Nello scorso mese, il governo Meloni è uscito allo scoperto sul referendum dicendo ai propri elettori di non recarsi alle urne. L'unico partito della coalizione di governo che ha detto di recarsi e votare "no" ai quesiti è stato "Noi Moderati". L'atteggiamento, che fa parte delle strategie per boicottare il referendum, è stato accolto con sdegno da parte del centrosinistra. Il governo Meloni ha un approccio differente rispetto al quesito sulla cittadinanza e vorrebbe mantenere la legge vigente.
Non si tratta tuttavia del primo caso di referendum boicottato. Molti esponenti del centrodestra hanno ricordato l'approccio dell'attuale campo largo quando si è andati al voto sui quesiti riguardanti la giustizia del 2022, promossi dalla Lega di Salvini e da altri partiti che oggi fanno parte del governo. Ancora più emblematico è il caso delle concessioni per le trivellazioni del 2016, quando addirittura l'allora presidente della Repubblica, Giorgio Napolitano, disse che l'astensione è uno strumento valido.

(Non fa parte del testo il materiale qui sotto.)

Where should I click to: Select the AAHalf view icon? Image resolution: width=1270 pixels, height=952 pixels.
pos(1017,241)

Uno dei casi più clamorosi di boicottaggio riuscito per pochissimi voti è quello del 18 aprile 1999, quando si votò per l'eliminazione della quota proporzionale del 25% prevista dal Mattarellum, la precedente legge elettorale. L'astensione in quel caso fu promossa dal Partito Popolare Italiano e dalla Lega Nord, all'epoca guidata da Umberto Bossi. Si fecero promotori del Sì tutti i partiti appartenenti al centrosinistra, mentre votarono "no" Rifondazione Comunista e Partito dei Comunisti Italiani. La partecipazione si attestò attorno al 49,6% e il referendum (dove il sì stravinse, 91%) non passò per 150mila voti.

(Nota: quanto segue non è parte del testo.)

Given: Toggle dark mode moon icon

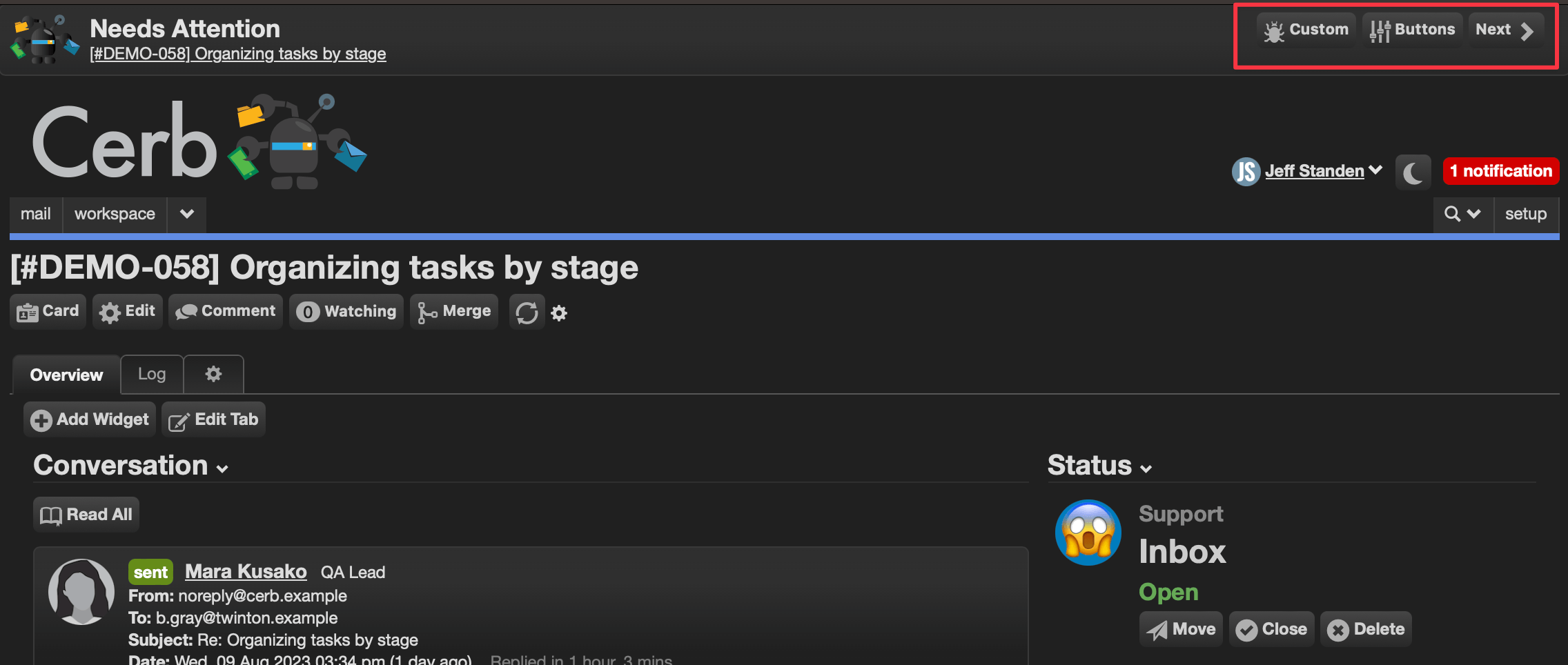Looking at the screenshot, I should pyautogui.click(x=1413, y=172).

Altro caso clamoroso, al quale è stato già dedicato ampio spazio su Tag24, è quello del referendum sulla procreazione assistita promosso dai Radicali e boicottato dai movimenti cattolici: la partecipazione si attestò attorno al 25,9%. L'allora presidente del Consiglio, Silvio Berlusconi, non si recò nemmeno alle urne.
Nel 2009 c'è stato un altro referendum riguardante le elezioni amministrative e la legge elettorale. Anche in questo caso il centrosinistra si è spaccato: alcune forze come il Partito Democratico hanno votato sì, altri come Italia dei Valori hanno optato per il no – pur recandosi alle urne. Diversi partiti, sia di destra che di sinistra, si sono schierati invece per il "non voto", che alla fine ha avuto la meglio: la partecipazione fu molto bassa e si attestò attorno al 23,3%.
Altro noto episodio di boicottaggio è quello del governo Renzi contro il referendum sulle concessioni per le trivellazioni nel 2016. L'allora presidente del Consiglio definì il referendum una "bufala", mentre l'ex presidente della Repubblica Napolitano, in un'intervista, disse addirittura che il non voto è una scelta valida nel caso dei referendum. Ovviamente il quorum non fu raggiunto neanche nove anni fa e la partecipazione rimase ferma al 31%. Ultimo caso è quello citato spesso da esponenti di destra: nel 2022 si è andati al voto per l'abrogazione di alcune norme sul funzionamento del sistema giudiziario italiano, promosso dalla Lega. In quell'occasione è stato il centrosinistra a non recarsi alle urne.
I partiti di centrodestra si sono schierati per il non voto. Solo Noi Moderati ha detto che si andrà alle urne e voterà "no". Grande divisione nel centrosinistra: il Partito Democratico, Alleanza Verdi Sinistra e Movimento Cinque Stelle costituiscono il fronte dei cinque sì, mentre i partiti centristi (Azione, Italia Viva, +Europa) voteranno sì sul quesito per la cittadinanza e no per gli altri.
Non è ancora chiaro quante persone potrebbero recarsi alle urne, ma la più ottimistica delle previsioni indica che circa il 42% degli elettori potrebbe votare tra l'8 e il 9 giugno. Ancora troppo poco per raggiungere il 50%+1.